The announcement that Charlottesville's City Council wants to increase the stock of so-called "affordable housing" by a significant fraction sent me back to look at one of my earliest blog posts. Before revisiting that piece (which was the republication of an article I wrote in 1997, for what it's worth), let's look at this week's news.
Rachana Dixit wrote in the Daily Progress on February 1:
The City Council has agreed that Charlottesville’s affordable housing stock should increase to 15 percent of all city housing in the next 15 years.Now, take a look at what I wrote on December 23, 2004, but replace references to "Arlington" and "County Board" with "Charlottesville" and "City Council," and fast-forward dates from 1997 and 2047 to 2010 and 2060. (Just thinking of those upper-digit years sends shivers up one's spine.)
“Housing is just as important as the other infrastructure we invest in in our community,” Councilor Holly Edwards said during the council’s meeting Monday.
Upping Charlottesville’s affordable housing percentage from 10 percent — the current amount, according to an affordable housing report completed by the city’s Housing Advisory Committee — to 15 percent would require the city to commit an average of $1.7 million each year until 2025, or a total of roughly $25.7 million. This would be needed to add and preserve 2,350 affordable housing units, the report states.
Moreover, Arlington suffers many of the same problems that communities across the United States do. Housing policy expert William Tucker explained in Reason magazine that "researchers estimate that zoning delays and building- code requirements add some $15,000 to $30,000 to the price a new home in many parts of the country. ‘Starter homes' -- simple, no-frills structures that first-time home buyers can afford -- are almost impossible to build in exclusive suburbs. Apartments are fought everywhere. . . . Then people wonder why we have an 'affordable housing problem.'"Little has changed in the past five (or even 13) years that would make me amend what I wrote back then, except to state it more baldly: "Affordable housing" by design has to be cheap or low-quality housing. If it isn't, the builder has to lose money on it (in the absence of a transfer payment from taxpayers). Government intrusion in the marketplace interrupts the circulation of housing that makes older units "affordable" (relatively less expensive) and brings new, higher-quality units onto the market. It may seem paradoxical, but if we want "affordable" housing in the future, we should be building "unaffordable" housing today.

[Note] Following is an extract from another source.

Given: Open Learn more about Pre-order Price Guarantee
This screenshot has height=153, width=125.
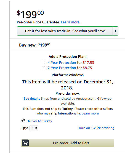Looking at the screenshot, I should click(70, 22).
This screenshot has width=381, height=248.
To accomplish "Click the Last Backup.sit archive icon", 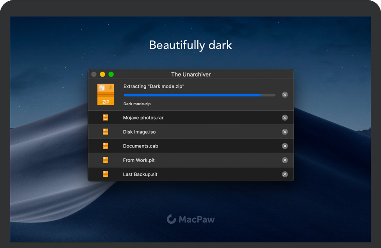I will pos(106,174).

We need to reframe the debate by removing the term "affordable housing" from our lexicon. "Affordable housing" is a weasel word that confuses more than it assists us in discussing housing policy. All housing is affordable to somebody. We should rather talk about low-income or moderate-income housing. That's the real issue.

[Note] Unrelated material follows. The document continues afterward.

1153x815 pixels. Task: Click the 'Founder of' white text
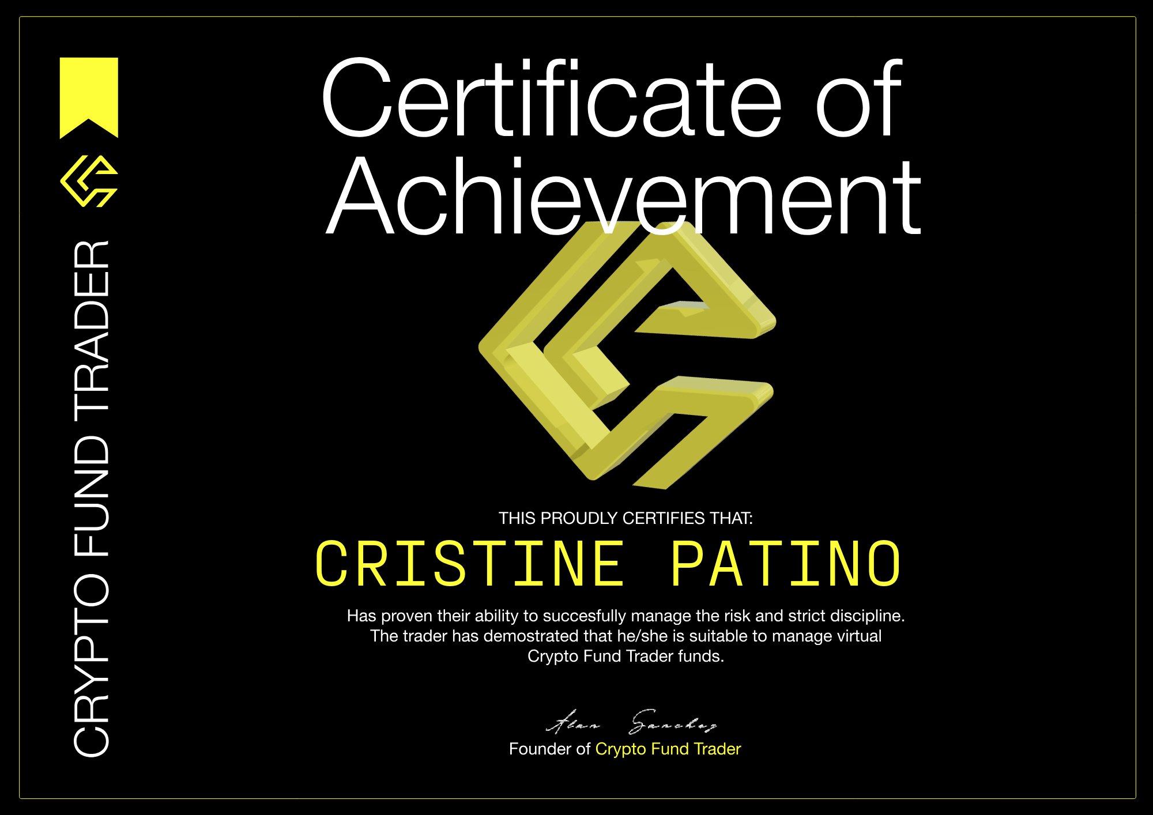click(x=549, y=749)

Most low-income housing in Arlington was once owned or rented by middle- and upper-middle income residents. Colonial Village and Buckingham, for instance, were built almost 60 years ago to house well-paid New Deal bureaucrats who came to Washington from around the country and needed a place to live.
Over the past six decades, that housing has deteriorated and lost its value for upper-income people. It has therefore become available to lower-income groups. This scenario has been played out across the country. In cities like Philadelphia, Cleveland, Milwaukee, and Richmond, houses that were once mansions owned by rich people have been subdivided into apartments for low- income tenants.
County Board Member Eisenberg and others would like to see a greater emphasis placed on low-rent units today, so that 10 percent of the county's housing stock falls into that category. Can you imagine what low-rent units built for 1997 will look like in 50 years? They will decay so rapidly that by 2047, they will be -- as one homeowners' advocate so aptly put it -- "mere shells," inviting disintegration, grime, and crime. Such decay may happen even sooner.
The flexible and adaptable housing market provides better long-term prospects. Whenever a developer builds a rental unit for a middle- or upper- income tenant, he frees up a unit that tenant formerly occupied for a lower- income resident to move into. That resident's former apartment then becomes available for someone from an even lower income group.
When government intervention -- whether in the form of subsidies or rent control -- takes place, the housing cycle becomes disrupted. The supply of housing does not circulate fully or smoothly, driving prices up. This makes rents and mortgage payments higher for everyone.
Even though Charlottesville is a small city and Arlington is about five times as large (and is an urban entity overlaid with -- or masquerading as -- a county-government structure), the problems and solutions remain the same. The economic realities of the housing market apply across the board, whether we are talking about large cities or rural areas, suburbs or exurbs, Manhattan (Kansas) or Manhattan (Big Apple).
Mayor Dave Norris and his fellow council members are well-intentioned. It is good to make home ownership available to as many people as possible, and also to prevent homelessness. Intervening in the housing market through subsidies and regulation of housing providers, however, will do little more than shift the problem either from one taxpayer to another or from one jurisdiction to another. After all, the housing market of the City of Charlottesville is not self-contained; it is integrated with the markets of Albemarle, Fluvanna, and Nelson counties, and other areas beyond the our metropolitan area are affected, as well.